Meet Gus Hillstrom, the man behind P.E.I.'s iconic commercial jingles
Cody MacKay | CBC News | Posted: December 3, 2017 4:39 PM | Last Updated: December 3, 2017
Gus and Good Company's show runs Tuesday nights at the Milton Community Hall until Dec. 26
From Owls Hollow and Island Petroleum to the Frosty Treat and Doiron's Garden Centre, Gus Hillstrom has written dozens of familiar advertising jingles over his career.
As an Islander, you've likely heard a tune or two of his over the last few decades, but in case you haven't there's always his new show Gus and Good Company, featuring the iconic sing-a-long commercial tunes he's created over the years.
Nobody says "here's Gus Hillstrom, his new jingle" —Gus Hillstrom
Gus and Good Company runs Tuesday nights at 8 p.m at the Milton Community Hall until Dec. 26. Audience participation is not only permitted, it's encouraged.
Keeping it 'like a nursery rhyme' does the trick
When it comes to piecing together a good jingle, Hillstrom says there's one hard and fast rule: "It has to be simple and singable."
"A lot of the jingles I've worked on, I would literally sing them thousands of times before we even got to the studio to record them so it made them very singable," he told Mainstreet P.E.I.
"Keeping them almost like a nursery rhyme is sort of the trick to it"
Hillstrom wrote some of his jingles while working in private radio but many were written while working in CBC P.E.I.'s advertising department.

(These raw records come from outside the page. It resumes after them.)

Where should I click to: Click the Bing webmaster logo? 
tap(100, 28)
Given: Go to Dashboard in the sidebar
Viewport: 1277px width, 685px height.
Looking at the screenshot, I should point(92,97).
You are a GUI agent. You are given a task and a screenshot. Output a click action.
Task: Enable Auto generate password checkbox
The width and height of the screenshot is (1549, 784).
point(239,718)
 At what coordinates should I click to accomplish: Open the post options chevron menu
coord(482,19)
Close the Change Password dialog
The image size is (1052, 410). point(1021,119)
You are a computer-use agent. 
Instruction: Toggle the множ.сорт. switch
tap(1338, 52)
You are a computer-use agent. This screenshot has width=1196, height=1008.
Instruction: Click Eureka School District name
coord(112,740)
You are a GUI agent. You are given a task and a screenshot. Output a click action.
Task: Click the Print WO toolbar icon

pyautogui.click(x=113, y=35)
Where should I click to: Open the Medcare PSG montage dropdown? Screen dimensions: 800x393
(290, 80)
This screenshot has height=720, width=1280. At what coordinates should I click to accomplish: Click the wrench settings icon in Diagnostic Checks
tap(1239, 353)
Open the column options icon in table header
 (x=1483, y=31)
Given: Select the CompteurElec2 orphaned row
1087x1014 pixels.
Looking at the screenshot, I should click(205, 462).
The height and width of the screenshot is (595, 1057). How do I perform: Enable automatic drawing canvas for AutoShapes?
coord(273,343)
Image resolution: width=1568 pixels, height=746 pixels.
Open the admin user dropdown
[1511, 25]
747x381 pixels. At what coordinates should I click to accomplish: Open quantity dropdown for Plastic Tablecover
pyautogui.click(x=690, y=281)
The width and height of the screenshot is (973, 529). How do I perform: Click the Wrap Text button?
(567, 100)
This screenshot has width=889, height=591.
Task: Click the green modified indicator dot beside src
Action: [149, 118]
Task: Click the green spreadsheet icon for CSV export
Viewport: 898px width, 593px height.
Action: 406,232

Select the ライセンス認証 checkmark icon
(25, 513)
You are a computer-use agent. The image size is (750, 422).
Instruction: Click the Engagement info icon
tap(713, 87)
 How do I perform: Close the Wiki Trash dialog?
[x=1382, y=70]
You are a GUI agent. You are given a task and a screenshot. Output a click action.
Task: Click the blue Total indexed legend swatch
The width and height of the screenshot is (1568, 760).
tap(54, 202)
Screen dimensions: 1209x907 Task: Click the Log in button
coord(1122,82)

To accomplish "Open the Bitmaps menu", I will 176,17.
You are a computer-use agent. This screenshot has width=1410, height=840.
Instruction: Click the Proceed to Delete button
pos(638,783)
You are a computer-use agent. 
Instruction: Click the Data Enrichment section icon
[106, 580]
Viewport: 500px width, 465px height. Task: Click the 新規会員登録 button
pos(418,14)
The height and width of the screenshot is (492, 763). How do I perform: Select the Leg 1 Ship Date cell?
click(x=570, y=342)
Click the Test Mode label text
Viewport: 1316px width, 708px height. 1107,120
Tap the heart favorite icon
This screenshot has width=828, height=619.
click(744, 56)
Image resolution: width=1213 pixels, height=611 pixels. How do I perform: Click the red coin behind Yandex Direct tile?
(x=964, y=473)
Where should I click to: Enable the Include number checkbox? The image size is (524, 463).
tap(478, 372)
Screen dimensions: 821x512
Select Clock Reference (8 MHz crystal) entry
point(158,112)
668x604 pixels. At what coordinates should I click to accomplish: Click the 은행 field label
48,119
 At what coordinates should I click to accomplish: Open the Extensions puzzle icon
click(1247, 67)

One of his more famous tunes was made for Doiron's Garden Centre in Charlottetown:
Beautiful flowers, shrubs and trees
Peat moss, fertilizer seeds
When you're thinking gardening
Doiron's Garden Centre!
He's always been the man behind the music, but when he tells people who he is, they look confused.
"Jingles are anonymous … if Lennie Gallant plays a song on the radio, they announce 'here's Lennie Gallant playing Peter's Dream' but nobody says 'here's Gus Hillstrom, his new jingle,'" he laughed.
That's part of the reason he's started the show. It allows him to meet and sing with people who love the familiar tunes.
Admission to all his shows is free but food donations are encouraged.